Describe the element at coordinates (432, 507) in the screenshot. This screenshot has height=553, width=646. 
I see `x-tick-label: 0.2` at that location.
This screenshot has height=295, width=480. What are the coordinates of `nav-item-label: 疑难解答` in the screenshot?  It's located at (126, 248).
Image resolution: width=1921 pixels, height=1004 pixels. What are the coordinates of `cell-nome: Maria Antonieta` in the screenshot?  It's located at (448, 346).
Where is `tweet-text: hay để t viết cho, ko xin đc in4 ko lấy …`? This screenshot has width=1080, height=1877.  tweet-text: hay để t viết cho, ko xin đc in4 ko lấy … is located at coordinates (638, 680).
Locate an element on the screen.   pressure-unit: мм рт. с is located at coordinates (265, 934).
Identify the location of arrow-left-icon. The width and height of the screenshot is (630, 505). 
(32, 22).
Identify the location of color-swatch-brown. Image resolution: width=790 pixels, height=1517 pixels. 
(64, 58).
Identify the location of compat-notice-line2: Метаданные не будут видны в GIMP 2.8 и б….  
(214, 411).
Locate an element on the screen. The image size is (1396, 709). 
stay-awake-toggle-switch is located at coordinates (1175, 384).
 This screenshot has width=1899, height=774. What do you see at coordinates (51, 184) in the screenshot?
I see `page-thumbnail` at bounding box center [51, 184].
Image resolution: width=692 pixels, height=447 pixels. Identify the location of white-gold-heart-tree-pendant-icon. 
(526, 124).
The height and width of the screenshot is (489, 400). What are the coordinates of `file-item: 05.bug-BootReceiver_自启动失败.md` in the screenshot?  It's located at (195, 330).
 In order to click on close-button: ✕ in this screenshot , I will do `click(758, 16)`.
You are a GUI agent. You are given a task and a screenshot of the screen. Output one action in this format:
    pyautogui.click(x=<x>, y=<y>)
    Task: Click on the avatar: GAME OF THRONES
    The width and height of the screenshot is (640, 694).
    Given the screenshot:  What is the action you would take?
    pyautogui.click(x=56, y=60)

**Request**
Convert every item above into a JSON list of strings, one string per line, leaving out blank lines.

**Solved exercise**
[
  "Describe the element at coordinates (432, 507) in the screenshot. This screenshot has height=553, width=646. ",
  "I see `x-tick-label: 0.2` at that location.",
  "This screenshot has height=295, width=480. What are the coordinates of `nav-item-label: 疑难解答` in the screenshot?  It's located at (126, 248).",
  "Image resolution: width=1921 pixels, height=1004 pixels. What are the coordinates of `cell-nome: Maria Antonieta` in the screenshot?  It's located at (448, 346).",
  "Where is `tweet-text: hay để t viết cho, ko xin đc in4 ko lấy …`? This screenshot has width=1080, height=1877.  tweet-text: hay để t viết cho, ko xin đc in4 ko lấy … is located at coordinates (638, 680).",
  "Locate an element on the screen.   pressure-unit: мм рт. с is located at coordinates (265, 934).",
  "Identify the location of arrow-left-icon. The width and height of the screenshot is (630, 505). ",
  "(32, 22).",
  "Identify the location of color-swatch-brown. Image resolution: width=790 pixels, height=1517 pixels. ",
  "(64, 58).",
  "Identify the location of compat-notice-line2: Метаданные не будут видны в GIMP 2.8 и б….  ",
  "(214, 411).",
  "Locate an element on the screen. The image size is (1396, 709). ",
  "stay-awake-toggle-switch is located at coordinates (1175, 384).",
  " This screenshot has width=1899, height=774. What do you see at coordinates (51, 184) in the screenshot?",
  "I see `page-thumbnail` at bounding box center [51, 184].",
  "Image resolution: width=692 pixels, height=447 pixels. Identify the location of white-gold-heart-tree-pendant-icon. ",
  "(526, 124).",
  "The height and width of the screenshot is (489, 400). What are the coordinates of `file-item: 05.bug-BootReceiver_自启动失败.md` in the screenshot?  It's located at (195, 330).",
  " In order to click on close-button: ✕ in this screenshot , I will do `click(758, 16)`.",
  "You are a GUI agent. You are given a task and a screenshot of the screen. Output one action in this format:",
  "    pyautogui.click(x=<x>, y=<y>)",
  "    Task: Click on the avatar: GAME OF THRONES",
  "    The width and height of the screenshot is (640, 694).",
  "    Given the screenshot:  What is the action you would take?",
  "    pyautogui.click(x=56, y=60)"
]